基于大语言模型的多样化科学假设搜索
Towards Diverse Scientific Hypothesis Search with Large Language Models
June 9, 2026
作者: Haorui Wang, Parshin Shojaee, Kazem Meidani, Kunyang Sun, José Miguel Hernández-Lobato, Teresa Head-Gordon, Jiajun He, Chandan K. Reddy, Chao Zhang, Yuanqi Du
cs.AI
摘要
大语言模型(LLMs)正加速推动科学发现,尤其是在生成有效科学假设等高级任务中展现出最新进展。然而,在许多发现场景中,目标并非识别单一最优假设——因为验证过程可能充满噪声且成本高昂,而科学家需从一组高质量的替代假设中获益,这些假设能对冲下游不确定性,从而找到最佳解决方案。然而,常用的进化搜索策略倾向于在假设生成中优先优化而非探索,搜索过程中的选择压力会导致多样性崩溃。受这些局限的启发,我们将假设搜索问题建模为采样问题:目标是在固定验证预算下,高效生成多样化且高质量的假设。基于这一视角,我们提出\ours——一个受经典并行回火算法启发的进化框架。该框架在多个温度层级上搜索假设,并通过跨温度的有原则信息交换来增强探索,同时不干扰收敛。在分子发现、方程发现和算法发现等多个领域中,我们的方法在相同验证预算下持续提升假设的质量与多样性,生成的候选假设在更昂贵、更复杂的下游计算验证中仍保持稳健。
English
Large language models (LLMs) are on the rise for accelerating scientific discovery, most recently in advanced tasks such as generating valid scientific hypotheses. Yet in many discovery settings, the goal is not to identify a single best hypothesis since validation can be noisy and expensive, and scientists benefit from a set of high-quality alternative hypotheses that hedge against downstream uncertainty for the best solutions. Nevertheless, commonly used evolutionary search recipes tend to prioritize optimization over exploration in hypothesis generation, and the resulting selection pressure during the search process leads to diversity collapse. Motivated by these limitations, we formulate hypothesis search as a sampling problem, where the objective is to efficiently produce diverse, high-quality hypotheses under a fixed validation budget. Building on this perspective, we propose \ours, an evolutionary framework inspired by the classical parallel tempering algorithm that searches hypotheses at multiple temperature levels and enables principled information exchange across temperatures to improve exploration without disrupting convergence.

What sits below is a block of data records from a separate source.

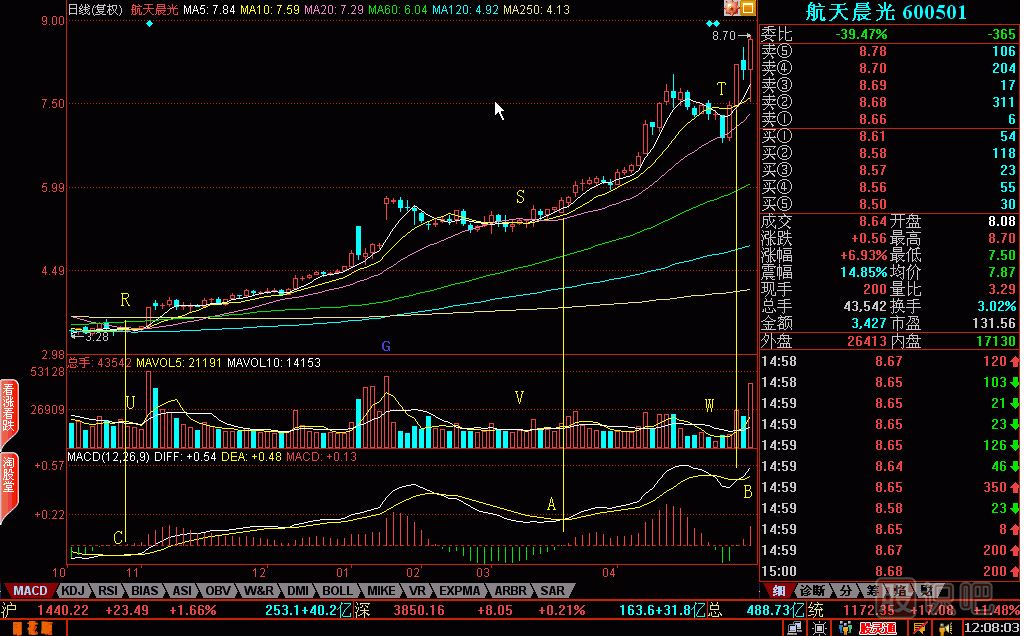Open the 诊断 tab in quote panel
Viewport: 1024px width, 636px height.
[812, 591]
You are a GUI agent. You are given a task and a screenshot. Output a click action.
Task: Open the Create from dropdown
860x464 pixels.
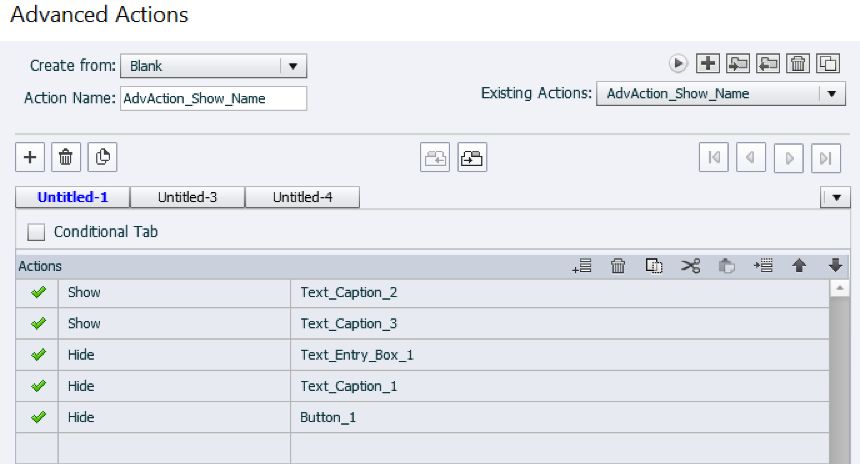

Across domains including molecular discovery, equation discovery, and algorithm discovery, our approach consistently improves both hypothesis quality and diversity under the same validation budget, and produces candidates that remain robust under more expensive downstream computational validations.